An interesting moment is Cici’s reaction to Asia when Cici first sees Asia wearing makeup and realises that Asia is transforming into a woman. In this scene Lin’s appearance is only subtly different – she has gained some eye shadow, a different hairstyle and a dress, but she just doesn’t look that different from how she looked when her character was ‘male’ at the beginning of the film. At the beginning of the film Asia’s male status is superficially indicated by Lin wearing male robes and hat, and miming dialogue delivered by a light tenor voice. But she has not been subjected to a transformative make up or costume processes a The Crying Game. We know that it’s Brigitte Lin in pants we are seeing. We rely on the reactions and body language of the actors to tell us whether this character is functioning as a male or female in a particular scene. Cici’s shocked reaction tells us that Asia now looks different – shockingly female as opposed to male. Rather than trying to convince us that Asia was a man and is now a woman, this film wants to convince us that the other characters in the film saw Asia as a man and will now see Asia as a woman. This is all the information that we as an audience need to know to enjoy this film and character. Having an actress who is obviously female playing a character that straddles both male and female gender underlines Invincible Asia’s ambivalent sexual identity. The audience’s experience of Asia’s frequent switching from male to female is clearly defined by the acting, directing and mise en scene of this film.

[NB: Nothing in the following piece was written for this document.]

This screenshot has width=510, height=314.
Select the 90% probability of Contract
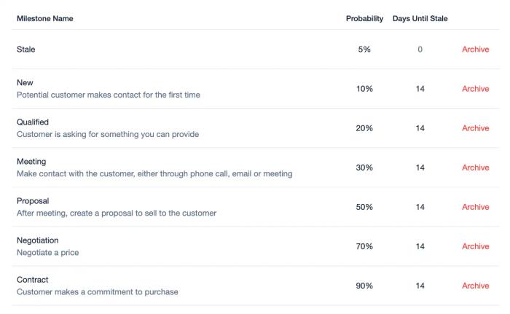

Martial arts movies, especially wuxia pian (swordplay films in a fantasy historic setting), have unrealistic and fantastic characters and happenings and therefore realism is not a goal. As an art form, these films have more in common with pantomime, ballet, opera or commedia dell’arte than a classic Hollywood movie. The legacy of Chinese Opera and wuxia literature to this genre of cinema is well documented. I have always felt that the goal of these movies was to represent or symbolise certain characters, settings or actions rather than slavishly imitate or replicate them. In his book on Chinese Opera, Chinese Conception of the Theatre, Tao-Ching Hsu states “… action is indicated rather than imitated and there is little effort to disguise the pretence.” (page 95). Just as the martial arts shown in these films is not real martial arts that would be used in an actual street fight, so Brigitte Lin has not been cast to make us believe that she is a man at the beginning of the film. Rather she has been cast so that her handsome type of beauty, dignified glamour and otherworldly bearing can involve the audience in the fascinating, and confounding creature that is Invincible Asia.

It is worth bearing in mind that certain conventions exist in Asian cinema and theatre in regards to cross dressing and artists acting characters of a different gender:

This convention can be traced back to Come Drink with Me, and it reflects a Peking Opera sensibility, wherein men played female roles and the audience was expected to accept their impersonation without question” p 118, From Chasing Dragons by David West.

There is a lot of cross dressing in martial arts films. For example, Jet Li drags up in Martial Arts of Shaolin and Dr Wai in the Scripture with no Words, and even Jackie Chan does the same in City Hunter. Brigitte Lin dons men’s garb once again in New Dragon Gate Inn, and Josephine Siao (trained in Chinese Opera as a child), in her portrayal of Fong Sai Yuk’s mother, has her character impersonate a youth in both Fong Sai Yuk films. Her performance puts me in mind of principal boys, which were young boy characters that were always played by sexy young girls in English pantomimes from the 1800s into the 20th century. The audience was not expected to believe that the girl actresses were really boys, but rather they were expected to get a little thrill from the sight of a strapping young lass in tights. Interestingly, when Siao was a young actress she starred in a series of films with Connie Chan Po Chu – Siao often played the female lead with Chan dragging up to play her male romantic interest. Their films together were big mainstream hits in Hong Kong during the 60s.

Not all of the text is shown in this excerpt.